Set into the hillside, the lodge is almost invisible from the road, with curving stone walls and a turf roof that blend into the surrounding landscape: “Traditional black house meets neolithic with a healthy dose of contemporary chic”, as one description imaginatively puts it! And that’s not far wrong. Even the instructions on how to get there were magical: “The road becomes narrow with twisty corners in places. Continue past…the house with hens and other livestock. Go up round past Connachan’s Grave, a chambered cairn on your left…then up a really steep bend past a house with…more hens who might be responsible for your breakfast eggs”! How often do you get directions like this!
The Oa is home to a large RSPB reserve as well as a wealth of archaeological and historical sites. The American Monument, visible from miles around, marks the tragic loss of life when two US troop ships sank off the peninsula in 1918. And, as on so many Scottish islands, there are signs of old abandoned settlements, many from the time of the Clearances, when landlords forced tenants to leave their homes. This area once supported many more families than it does today.
However, there is continuity with the island’s past as the Coillabus lodges lie within a family-owned working hill farm and were built with local stone by local craftsmen. The modern, environmentally-friendly underfloor heating makes for a warm and comfortable stay. We were fortunate to have good weather during our visit, but the lodge is so well insulated the weather almost didn’t matter! In fact, you could say it’s a ‘weatherproof’ house where the drama of a storm raging outside would be thrilling to watch through the magnificent panoramic windows.

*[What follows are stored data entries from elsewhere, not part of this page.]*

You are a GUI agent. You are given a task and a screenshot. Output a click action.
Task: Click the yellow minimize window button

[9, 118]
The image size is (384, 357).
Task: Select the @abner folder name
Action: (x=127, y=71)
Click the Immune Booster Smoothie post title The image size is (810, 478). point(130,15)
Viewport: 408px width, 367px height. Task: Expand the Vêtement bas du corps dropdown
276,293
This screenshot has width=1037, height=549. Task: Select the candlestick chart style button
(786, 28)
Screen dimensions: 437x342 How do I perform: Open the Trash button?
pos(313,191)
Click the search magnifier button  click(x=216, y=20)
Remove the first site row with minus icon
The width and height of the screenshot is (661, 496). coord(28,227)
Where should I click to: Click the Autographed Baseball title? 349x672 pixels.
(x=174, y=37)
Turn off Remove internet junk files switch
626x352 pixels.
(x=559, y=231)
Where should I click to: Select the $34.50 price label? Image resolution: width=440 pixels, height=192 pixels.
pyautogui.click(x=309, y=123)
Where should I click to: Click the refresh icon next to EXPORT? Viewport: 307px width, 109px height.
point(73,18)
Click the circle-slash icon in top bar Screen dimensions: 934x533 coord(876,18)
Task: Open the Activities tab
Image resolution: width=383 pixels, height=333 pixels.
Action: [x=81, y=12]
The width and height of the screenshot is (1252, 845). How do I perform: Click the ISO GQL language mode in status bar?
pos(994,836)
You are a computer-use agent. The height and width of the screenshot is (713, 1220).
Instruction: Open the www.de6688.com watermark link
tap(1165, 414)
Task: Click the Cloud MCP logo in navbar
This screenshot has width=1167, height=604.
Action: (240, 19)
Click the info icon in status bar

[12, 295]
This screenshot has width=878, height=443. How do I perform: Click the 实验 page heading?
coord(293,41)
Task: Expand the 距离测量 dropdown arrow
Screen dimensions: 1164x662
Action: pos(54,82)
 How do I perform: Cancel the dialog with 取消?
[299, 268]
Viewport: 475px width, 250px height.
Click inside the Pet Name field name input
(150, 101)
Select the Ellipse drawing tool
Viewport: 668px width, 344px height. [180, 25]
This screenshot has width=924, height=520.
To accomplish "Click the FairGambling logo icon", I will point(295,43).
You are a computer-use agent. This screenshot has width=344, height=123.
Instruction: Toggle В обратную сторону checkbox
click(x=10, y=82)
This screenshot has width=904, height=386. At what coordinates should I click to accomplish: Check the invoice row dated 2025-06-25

In the current issue of Scottish Islands Explorer I look at some of the ways architects are taking the best from the past and combining it with modern technology. Coillabus, and properties like it, give the lie to the notion that eco-friendly living means a primitive existence! In Scotland we’re well on the way to meeting our electricity needs through renewables. Using air and ground source heat pumps, it’s great to see a growing number of buildings where the old meets the new to create something both sustainable and comfortable – and in this case very much in keeping with a glorious island setting. Coillabus is undoubtedly an example of the way to go!